I've just finished uploading 140 photos and eight videos of the most recent International Small Scale Steamup held in Diamondhead, Mississippi January 16th through 22nd, 2011.

The images and videos are at: Mike Martin's 2011 Diamondhead Images (www.panyo.com/dh2011)

To get the best video quality, make sure you select the 480p setting on the "Settings" menu near the lower right corner of the player after you start each video. The default is 360p and there is a noticeable difference.

I hope you enjoy them.

Sorry for the cross posting.

Mike

[email protected]


----------



## peter bunce (Dec 29, 2007)

Hi Mile, 


Thanks for all your efforts on the posting of the photos & videos from Diamondhead. 

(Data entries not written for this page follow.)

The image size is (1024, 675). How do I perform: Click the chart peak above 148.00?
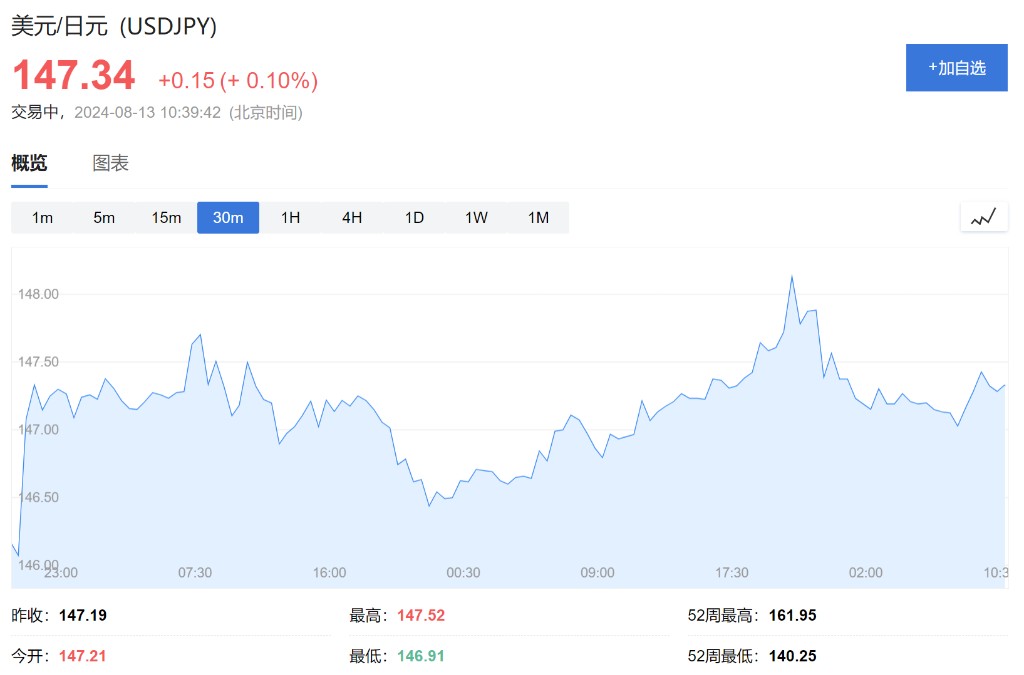pyautogui.click(x=792, y=277)

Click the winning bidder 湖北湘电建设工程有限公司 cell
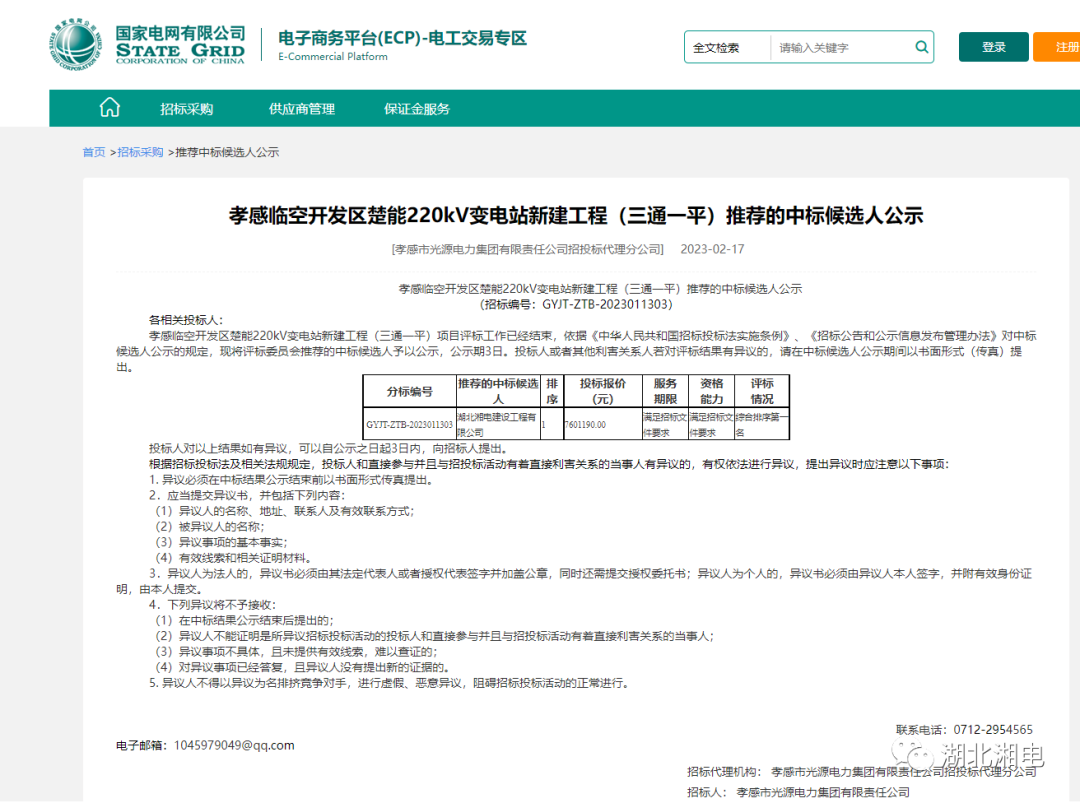[496, 424]
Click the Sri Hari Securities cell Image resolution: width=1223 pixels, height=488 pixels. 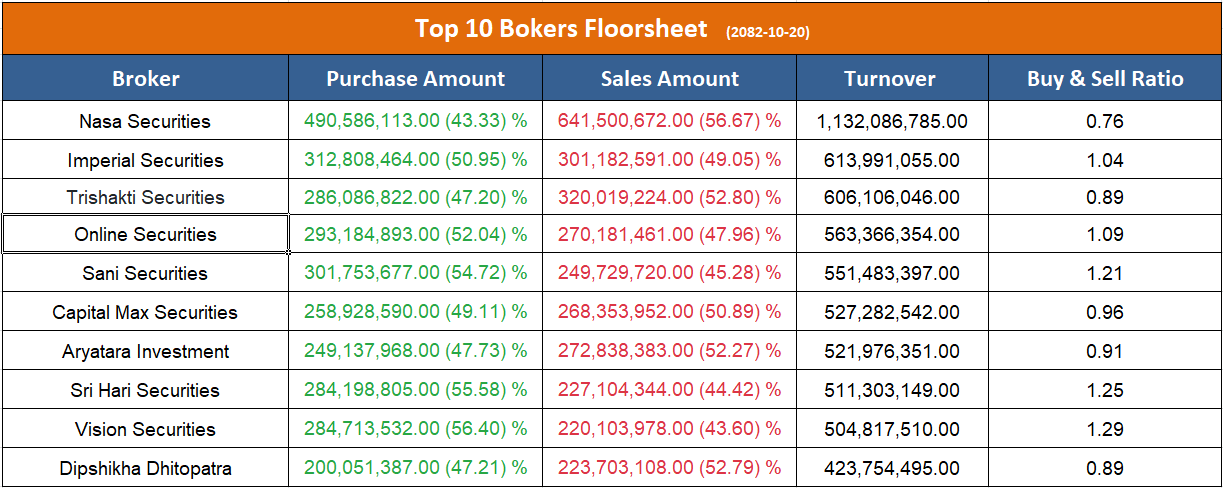(x=146, y=391)

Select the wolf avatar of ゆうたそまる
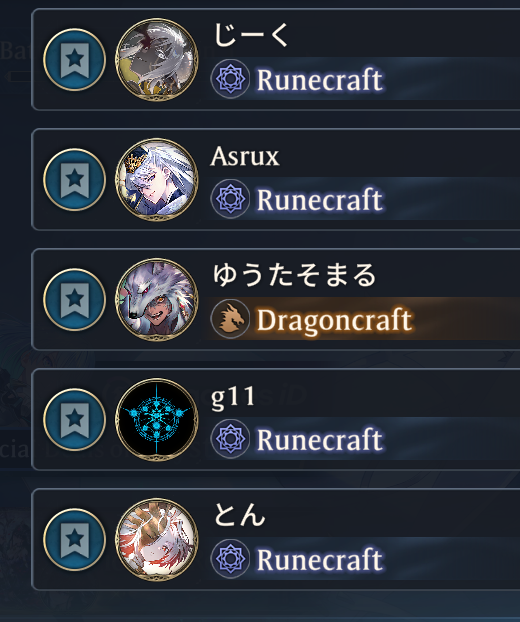pyautogui.click(x=157, y=299)
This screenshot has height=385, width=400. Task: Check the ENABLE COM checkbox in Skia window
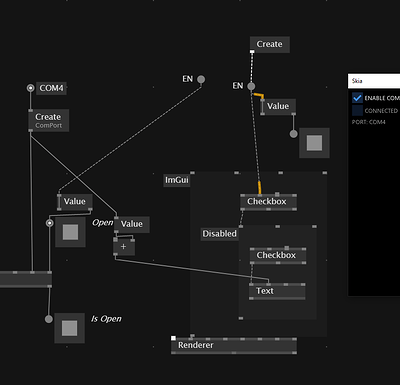[357, 98]
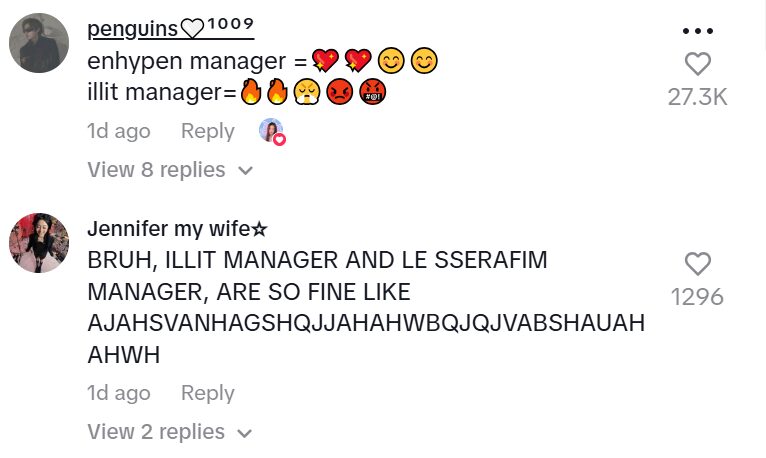The height and width of the screenshot is (458, 766).
Task: Expand View 8 replies
Action: point(156,170)
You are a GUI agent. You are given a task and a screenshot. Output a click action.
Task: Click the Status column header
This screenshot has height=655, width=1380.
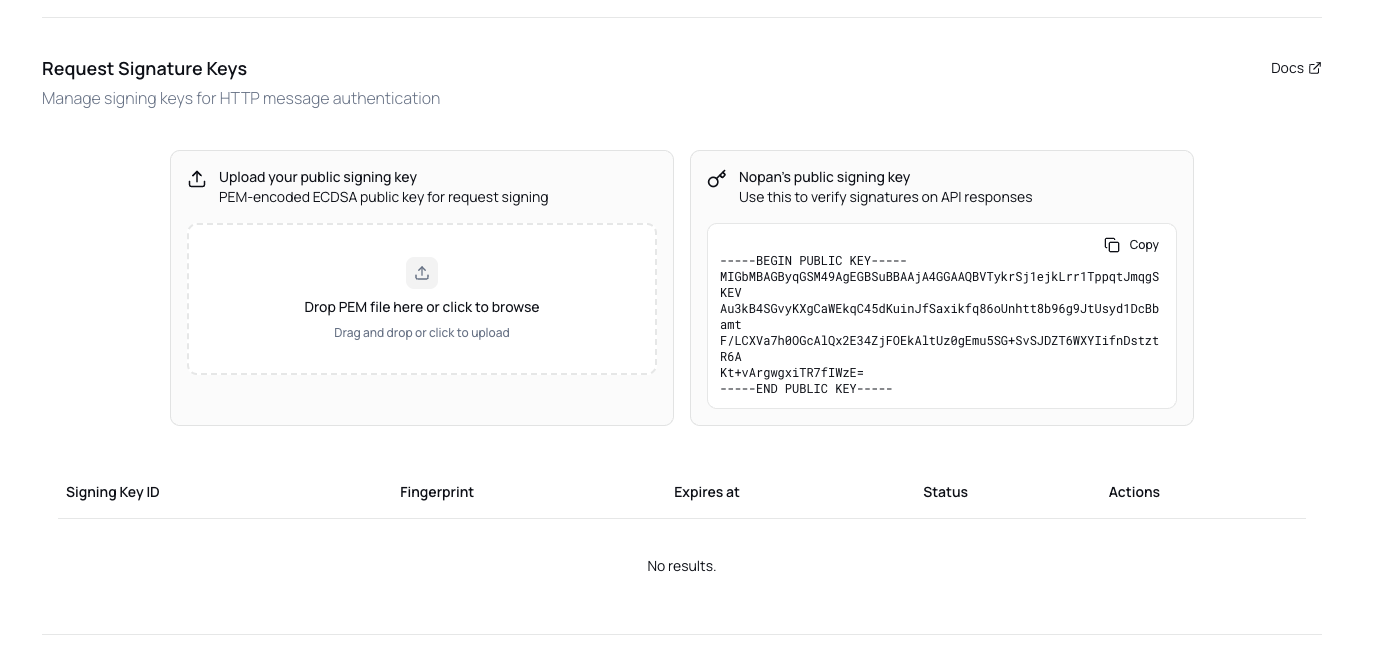click(945, 492)

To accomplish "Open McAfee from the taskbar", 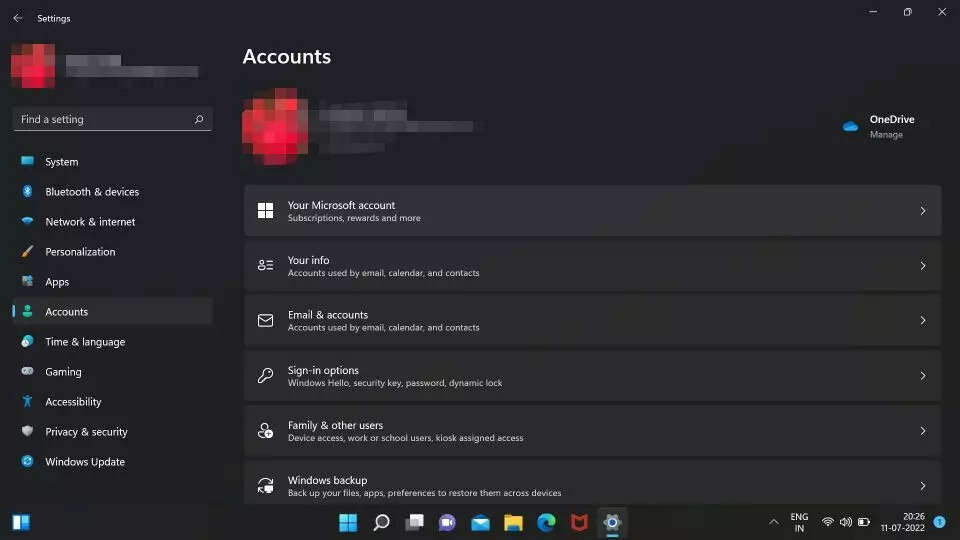I will pyautogui.click(x=579, y=522).
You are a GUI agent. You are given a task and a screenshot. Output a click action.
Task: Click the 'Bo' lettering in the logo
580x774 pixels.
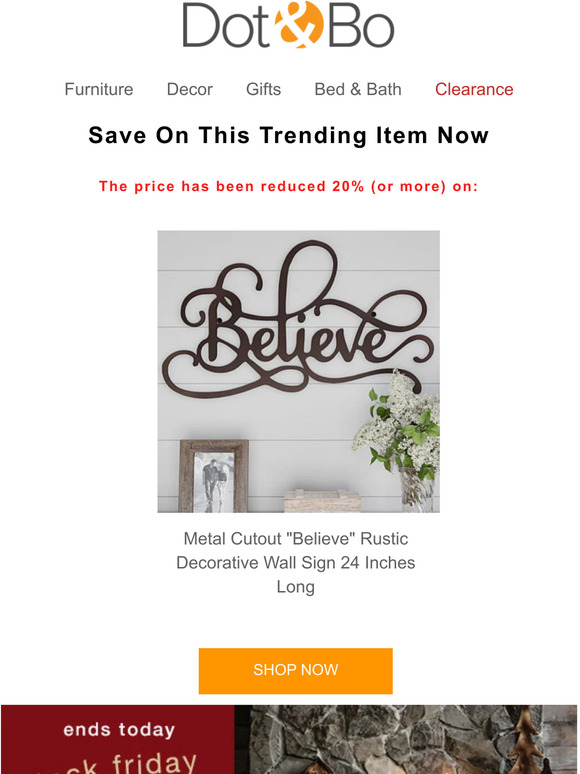click(x=361, y=26)
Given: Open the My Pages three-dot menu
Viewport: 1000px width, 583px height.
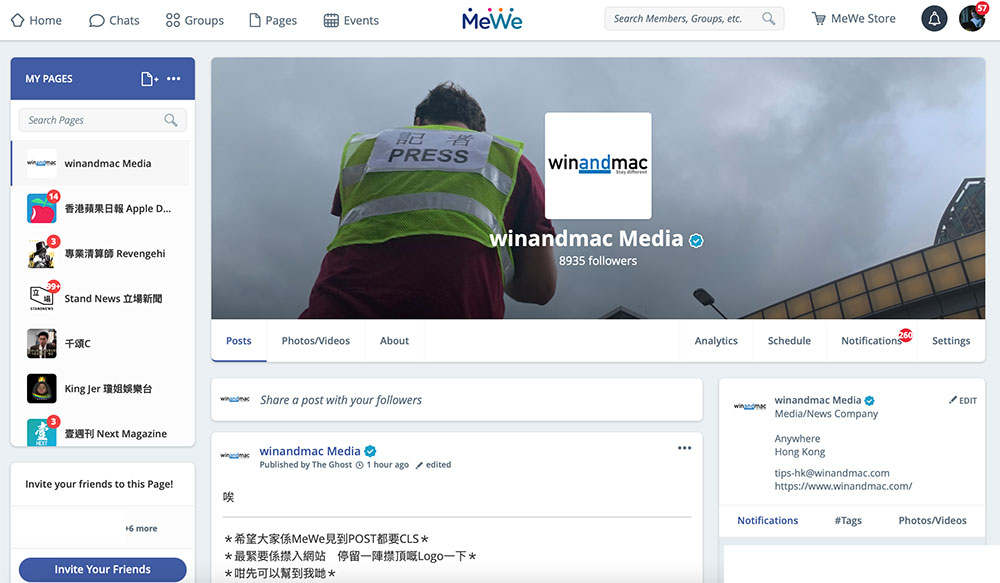Looking at the screenshot, I should [x=174, y=79].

That Midland Railway 'spinner' looks superb: they were called that as there was no coupling rods being single wheelers, so they 'spun' along, with apparently just the weels turning. They were very succesful locos, eventually being outclassed by much heavier trains. That one is in the later rebuilt condition by Deeley, who was the person in charge of the locos on the Midland Railway. 

The photos of the DSP&PRR #51 are of the Accucraft loco, mine is electric and very nice & heavy! 

Thanks again - most interesting.


----------



## hcampbell (Jan 2, 2008)

A great collection! 
Thanks 

Harvey C. 
SA 1838


----------



## tacfoley (Jan 3, 2008)

Great pix and vids, Mike...Who's is the Climax in Video #6? 

tac 
www.ovgrs.org


----------



## Tom Bowdler (Jan 3, 2008)

Mike, 
Thanks for including a pic of my Ron Brown tribute loco. Your Carette is awesome. 
Best, 
Tom


----------



## aceinspp (Jan 2, 2008)

Thanks for all the great pics. It was my first year there and I had a great time and met a lot of neat folks. Later RJD


----------



## k5pat (Jan 18, 2008)

Hi Mike, 
Thanks for the very nice pictures and videos. In Pictures 3, second line, "Mike" is Mike Albert from Florida with his Accucraft F5. Thanks again for the professional job.


----------



## David Leech (Dec 9, 2008)

Hi Mike, 
Looks like you had fun taking a bunch of great photos. Thanks for sharing them with us all. 
Photo Page 3 - The Americanised Aster, I 'THINK' is actually one of the Paul Huntingdon scratch built locos that came up for sale recently when he thinned out his models. 
There was a Boston & Maine 2-6-0 listed, but no photo on the spreadsheet that I was forwarded, so I can't be sure! 
I'm sure that someone else here can confirm, or deny, that fact. 
All the best, 
David Leech, Delta, Canada


----------



## msimpson (Jan 5, 2009)

Thanks Mike -- enjoyed the photos, the Carette, and your thoughts on oscillators and tin plate. Best regards, Mike Simpson


----------



## steamtom1 (Jan 2, 2008)

Mike,

I always look forward to your photos and videos. They are one of the true highlights of DH. 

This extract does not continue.